Stefan Keßler, Leiter des Jesuiten-Flüchtlingsdienstes in Deutschland, pflichtet bei. "Wir haben es geschafft, Menschen aufzunehmen, ihnen ein neues Leben in Sicherheit, Würde und Freiheit zu ermöglichen." Menschen hätten die Möglichkeit bekommen, zu arbeiten und sich einzubringen. "Diese Fortschritte sind nicht unbedingt ausreichend, daher setzen wir uns weiter für Verbesserungen ein."
Angela Merkels Satz "Wir schaffen das" war für Oliver Müller vom Deutschen Caritasverband "ein wichtiges Signal, Ausdruck von Zuversicht und Mitmenschlichkeit".
Die Kirche in Deutschland steht nach wie vor zu ihrem Engagement in der Flüchtlingshilfe. Viele Gläubige setzen sich weiter für die Belange Geflüchteter ein. Der Hamburger Erzbischof Stefan Heße, Beauftragter der Deutschen Bischofskonferenz für die Themen Migration und Flucht, sprach zuletzt von bundesweit rund 5.000 Hauptamtlichen und 35.000 Ehrenamtlichen. Sie unterstützen bei Sprachförderung, Behördengängen, Gesundheit, Berufseinstieg und Schule. Seit 2015 haben die deutschen Bistümer 1,2 Milliarden Euro für die Flüchtlingshilfe bereitgestellt – davon 40 Prozent in Deutschland, 60 Prozent international, vor allem in den Herkunftsländern.
Die Caritas bringe sich mit eigenen finanziellen Mitteln für die Integration von Geflüchteten ein – weit über das hinaus, was von staatlichen Stellen finanziell gefördert wird, betont Oliver Müller. Auch sie stützt sich auf die Hilfe Tausender Ehrenamtlicher. "Wir haben viele gute Instrumente – seien es Patenschaftsprogramme oder Beratungsangebote – und erleben als Caritas täglich, wie wichtig gute Begleitung und Sprachförderung sind", betont Müller.
Politik hätte Willkommenskultur unterstützen sollen
Es ist also einiges geschafft worden. Doch wenn die Bedingungen besser gewesen wären, hätte daraus noch mehr werden können, meint Stefan Keßler vom Jesuiten-Flüchtlingsdienst. "Der berühmte Satz von Bundeskanzlerin Merkel hätte für einen Paradigmenwechsel stehen können." Die anfängliche Willkommenskultur, die sich in zahlreichen Initiativen manifestierte, hätte von der Politik weiter vorangetrieben werden müssen. "Stattdessen ist genau das Gegenteil geschehen: Eine Flutwelle von Gesetzesverschärfungen überrollte bereits binnen weniger Monate das Land", kritisiert Keßler. "Die Lage der Schutzsuchenden wurde massiv verschlechtert und damit das große Engagement vieler Ehrenamtlicher ad absurdum geführt." Viele Helfer hätten daraufhin frustriert aufgegeben. Das liege auch an vielen bürokratischen Hürden.

= = = = = = =

### Aufgabenstellung
Fasse den Absatz im Textauszug, der mit „Die Kirche in Deutschland steht“ beginnt, als knappe Stichpunktliste zusammen und behalte dabei die wesentlichen Fakten bei.

= = = = = = =

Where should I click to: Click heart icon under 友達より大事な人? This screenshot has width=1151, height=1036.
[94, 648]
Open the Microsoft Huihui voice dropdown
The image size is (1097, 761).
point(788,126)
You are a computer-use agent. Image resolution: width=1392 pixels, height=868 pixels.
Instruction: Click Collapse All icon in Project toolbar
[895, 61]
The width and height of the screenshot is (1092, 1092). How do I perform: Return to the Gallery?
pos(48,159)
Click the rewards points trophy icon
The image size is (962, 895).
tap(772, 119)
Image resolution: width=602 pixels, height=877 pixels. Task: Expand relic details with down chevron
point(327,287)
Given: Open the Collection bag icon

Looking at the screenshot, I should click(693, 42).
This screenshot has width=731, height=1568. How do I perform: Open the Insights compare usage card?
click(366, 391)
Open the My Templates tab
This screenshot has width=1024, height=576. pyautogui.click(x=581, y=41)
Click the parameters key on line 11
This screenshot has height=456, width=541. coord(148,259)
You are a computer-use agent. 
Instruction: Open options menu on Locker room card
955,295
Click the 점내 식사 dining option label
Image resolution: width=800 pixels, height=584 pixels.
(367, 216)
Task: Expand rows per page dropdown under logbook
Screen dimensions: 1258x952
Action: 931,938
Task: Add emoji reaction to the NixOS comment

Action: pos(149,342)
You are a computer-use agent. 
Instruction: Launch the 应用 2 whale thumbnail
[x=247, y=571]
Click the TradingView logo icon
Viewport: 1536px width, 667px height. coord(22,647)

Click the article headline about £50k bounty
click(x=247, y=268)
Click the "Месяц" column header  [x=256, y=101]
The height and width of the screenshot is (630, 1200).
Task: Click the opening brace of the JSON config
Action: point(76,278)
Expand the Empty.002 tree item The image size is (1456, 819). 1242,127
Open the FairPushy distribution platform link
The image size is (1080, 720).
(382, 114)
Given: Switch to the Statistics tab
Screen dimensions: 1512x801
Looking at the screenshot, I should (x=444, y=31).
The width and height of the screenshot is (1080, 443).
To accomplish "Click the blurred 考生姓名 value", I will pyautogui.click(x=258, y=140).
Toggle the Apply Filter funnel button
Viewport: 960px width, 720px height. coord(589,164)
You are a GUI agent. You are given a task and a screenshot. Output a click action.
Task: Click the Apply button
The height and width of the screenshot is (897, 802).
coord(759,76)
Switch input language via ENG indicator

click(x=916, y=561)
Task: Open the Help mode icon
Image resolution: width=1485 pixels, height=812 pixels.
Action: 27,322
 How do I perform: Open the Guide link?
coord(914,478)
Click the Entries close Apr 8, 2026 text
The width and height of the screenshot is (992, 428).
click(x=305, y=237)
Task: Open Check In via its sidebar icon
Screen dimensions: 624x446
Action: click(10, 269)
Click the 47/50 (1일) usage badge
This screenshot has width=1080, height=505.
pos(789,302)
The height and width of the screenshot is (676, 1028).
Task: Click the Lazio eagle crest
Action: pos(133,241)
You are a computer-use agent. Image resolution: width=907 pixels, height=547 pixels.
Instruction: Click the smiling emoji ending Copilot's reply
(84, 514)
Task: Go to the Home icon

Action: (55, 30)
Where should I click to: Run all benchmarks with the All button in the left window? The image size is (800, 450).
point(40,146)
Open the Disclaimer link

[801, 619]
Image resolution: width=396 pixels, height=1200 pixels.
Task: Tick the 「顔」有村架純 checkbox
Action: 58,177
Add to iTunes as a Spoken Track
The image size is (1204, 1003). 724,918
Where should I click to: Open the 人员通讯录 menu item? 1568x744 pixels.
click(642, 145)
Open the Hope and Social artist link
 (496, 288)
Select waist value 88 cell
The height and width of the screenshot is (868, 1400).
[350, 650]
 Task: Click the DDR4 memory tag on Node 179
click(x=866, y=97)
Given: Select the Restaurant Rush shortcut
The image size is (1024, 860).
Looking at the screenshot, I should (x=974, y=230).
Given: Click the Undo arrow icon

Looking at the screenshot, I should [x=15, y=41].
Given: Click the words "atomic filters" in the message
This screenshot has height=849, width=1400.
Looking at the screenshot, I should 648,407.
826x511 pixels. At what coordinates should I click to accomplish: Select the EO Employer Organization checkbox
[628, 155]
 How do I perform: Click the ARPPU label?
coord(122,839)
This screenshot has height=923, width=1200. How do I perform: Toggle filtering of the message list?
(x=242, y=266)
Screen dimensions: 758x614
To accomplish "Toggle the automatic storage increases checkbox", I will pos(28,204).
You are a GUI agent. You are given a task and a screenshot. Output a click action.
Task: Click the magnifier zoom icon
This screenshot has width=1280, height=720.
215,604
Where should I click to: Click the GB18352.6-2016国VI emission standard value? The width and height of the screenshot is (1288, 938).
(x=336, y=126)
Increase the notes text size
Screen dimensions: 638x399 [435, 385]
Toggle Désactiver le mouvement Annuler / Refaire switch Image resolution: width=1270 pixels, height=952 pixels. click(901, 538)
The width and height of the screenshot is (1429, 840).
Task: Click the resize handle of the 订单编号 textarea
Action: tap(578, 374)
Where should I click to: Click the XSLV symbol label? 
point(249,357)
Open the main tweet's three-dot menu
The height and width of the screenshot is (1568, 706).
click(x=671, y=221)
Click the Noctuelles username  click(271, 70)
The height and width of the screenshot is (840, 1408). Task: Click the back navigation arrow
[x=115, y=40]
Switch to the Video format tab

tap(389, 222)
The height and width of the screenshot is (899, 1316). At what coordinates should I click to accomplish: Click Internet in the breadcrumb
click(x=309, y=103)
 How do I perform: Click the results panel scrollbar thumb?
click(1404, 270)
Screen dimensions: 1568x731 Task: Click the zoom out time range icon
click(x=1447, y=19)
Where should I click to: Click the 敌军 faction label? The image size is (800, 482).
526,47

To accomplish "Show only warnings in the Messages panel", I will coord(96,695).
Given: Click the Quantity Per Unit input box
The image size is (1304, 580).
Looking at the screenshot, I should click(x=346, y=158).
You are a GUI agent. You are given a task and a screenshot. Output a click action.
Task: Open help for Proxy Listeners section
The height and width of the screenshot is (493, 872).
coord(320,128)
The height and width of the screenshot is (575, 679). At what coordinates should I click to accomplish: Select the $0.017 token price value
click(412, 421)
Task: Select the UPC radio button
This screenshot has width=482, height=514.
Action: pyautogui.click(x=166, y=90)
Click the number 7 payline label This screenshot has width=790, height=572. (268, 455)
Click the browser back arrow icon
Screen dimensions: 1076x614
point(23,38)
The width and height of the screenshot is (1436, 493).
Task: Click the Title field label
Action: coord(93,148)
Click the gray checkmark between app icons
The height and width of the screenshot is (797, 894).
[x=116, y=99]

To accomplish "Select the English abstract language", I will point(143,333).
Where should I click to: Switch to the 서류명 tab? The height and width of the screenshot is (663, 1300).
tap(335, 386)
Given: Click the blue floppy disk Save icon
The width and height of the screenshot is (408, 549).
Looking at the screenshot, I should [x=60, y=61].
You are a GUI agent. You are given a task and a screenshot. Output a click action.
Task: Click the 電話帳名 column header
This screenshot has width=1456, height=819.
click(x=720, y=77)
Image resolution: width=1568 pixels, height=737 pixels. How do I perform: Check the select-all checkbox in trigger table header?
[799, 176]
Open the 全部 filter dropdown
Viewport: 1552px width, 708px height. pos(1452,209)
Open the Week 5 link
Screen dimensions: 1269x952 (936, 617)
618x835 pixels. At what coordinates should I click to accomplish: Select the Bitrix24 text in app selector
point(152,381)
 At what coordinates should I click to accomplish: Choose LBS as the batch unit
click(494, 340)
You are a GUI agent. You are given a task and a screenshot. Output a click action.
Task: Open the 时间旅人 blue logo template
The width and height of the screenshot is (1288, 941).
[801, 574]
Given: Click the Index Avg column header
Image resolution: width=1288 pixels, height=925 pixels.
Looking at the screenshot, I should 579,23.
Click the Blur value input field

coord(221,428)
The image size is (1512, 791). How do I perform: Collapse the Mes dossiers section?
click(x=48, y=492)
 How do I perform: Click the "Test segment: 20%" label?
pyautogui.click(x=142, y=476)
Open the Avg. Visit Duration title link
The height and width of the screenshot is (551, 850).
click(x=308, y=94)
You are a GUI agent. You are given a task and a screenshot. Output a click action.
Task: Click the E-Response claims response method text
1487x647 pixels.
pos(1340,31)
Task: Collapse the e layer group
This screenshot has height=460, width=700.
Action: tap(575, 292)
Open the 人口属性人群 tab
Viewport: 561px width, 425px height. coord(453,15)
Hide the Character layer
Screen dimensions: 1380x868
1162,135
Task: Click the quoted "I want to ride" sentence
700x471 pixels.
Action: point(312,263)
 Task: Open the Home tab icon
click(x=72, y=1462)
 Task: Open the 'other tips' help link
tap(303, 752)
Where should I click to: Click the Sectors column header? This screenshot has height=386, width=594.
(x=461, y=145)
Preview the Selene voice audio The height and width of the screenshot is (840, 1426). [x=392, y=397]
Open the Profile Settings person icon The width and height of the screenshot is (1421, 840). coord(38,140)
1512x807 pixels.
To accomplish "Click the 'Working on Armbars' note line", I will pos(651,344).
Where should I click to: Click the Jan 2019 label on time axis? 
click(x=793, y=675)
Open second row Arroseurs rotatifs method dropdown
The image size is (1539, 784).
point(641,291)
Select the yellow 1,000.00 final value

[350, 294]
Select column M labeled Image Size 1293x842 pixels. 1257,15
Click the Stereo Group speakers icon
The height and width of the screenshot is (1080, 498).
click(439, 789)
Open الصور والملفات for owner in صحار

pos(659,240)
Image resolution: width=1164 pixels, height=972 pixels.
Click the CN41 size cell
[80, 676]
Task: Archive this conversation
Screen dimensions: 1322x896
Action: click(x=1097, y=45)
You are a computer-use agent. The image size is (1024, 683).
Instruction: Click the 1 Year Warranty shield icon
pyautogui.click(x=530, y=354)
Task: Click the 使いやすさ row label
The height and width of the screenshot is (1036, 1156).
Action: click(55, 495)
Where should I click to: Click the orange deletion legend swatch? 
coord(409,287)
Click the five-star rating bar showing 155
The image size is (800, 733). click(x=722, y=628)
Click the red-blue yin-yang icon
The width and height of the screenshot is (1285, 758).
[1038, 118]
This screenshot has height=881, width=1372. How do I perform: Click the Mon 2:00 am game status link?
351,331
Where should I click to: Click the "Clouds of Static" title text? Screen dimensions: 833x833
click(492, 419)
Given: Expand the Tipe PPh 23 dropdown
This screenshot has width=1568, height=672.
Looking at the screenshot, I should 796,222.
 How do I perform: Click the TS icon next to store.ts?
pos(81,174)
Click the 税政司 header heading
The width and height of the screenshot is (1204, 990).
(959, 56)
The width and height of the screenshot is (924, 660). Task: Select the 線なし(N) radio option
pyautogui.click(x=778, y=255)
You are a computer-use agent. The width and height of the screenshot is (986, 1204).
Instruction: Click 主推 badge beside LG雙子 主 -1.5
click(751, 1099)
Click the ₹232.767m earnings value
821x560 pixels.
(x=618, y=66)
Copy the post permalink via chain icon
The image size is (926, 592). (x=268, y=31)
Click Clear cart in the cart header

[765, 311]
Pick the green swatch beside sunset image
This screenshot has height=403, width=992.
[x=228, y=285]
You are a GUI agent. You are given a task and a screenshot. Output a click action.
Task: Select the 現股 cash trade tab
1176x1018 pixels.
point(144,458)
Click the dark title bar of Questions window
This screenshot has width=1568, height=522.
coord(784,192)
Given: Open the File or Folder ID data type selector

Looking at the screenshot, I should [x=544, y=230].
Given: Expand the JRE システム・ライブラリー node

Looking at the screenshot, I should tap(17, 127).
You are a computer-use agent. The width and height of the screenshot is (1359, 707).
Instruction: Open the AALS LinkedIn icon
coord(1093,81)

= = = = = = =

### Vollständige Antwort
- Die Kirche in Deutschland hält an ihrem Engagement in der Flüchtlingshilfe fest, und viele Gläubige setzen sich weiter für Geflüchtete ein.
- Erzbischof Stefan Heße aus Hamburg ist Beauftragter der Deutschen Bischofskonferenz für Migration und Flucht. Er sprach zuletzt von bundesweit rund 5.000 Hauptamtlichen und 35.000 Ehrenamtlichen.
- Sie helfen bei Sprachförderung, Behördengängen, Gesundheit, Berufseinstieg und Schule.
- Seit 2015 haben die deutschen Bistümer 1,2 Milliarden Euro für die Flüchtlingshilfe bereitgestellt. Davon gingen 40 Prozent an Hilfe in Deutschland und 60 Prozent an internationale Hilfe, vor allem in den Herkunftsländern.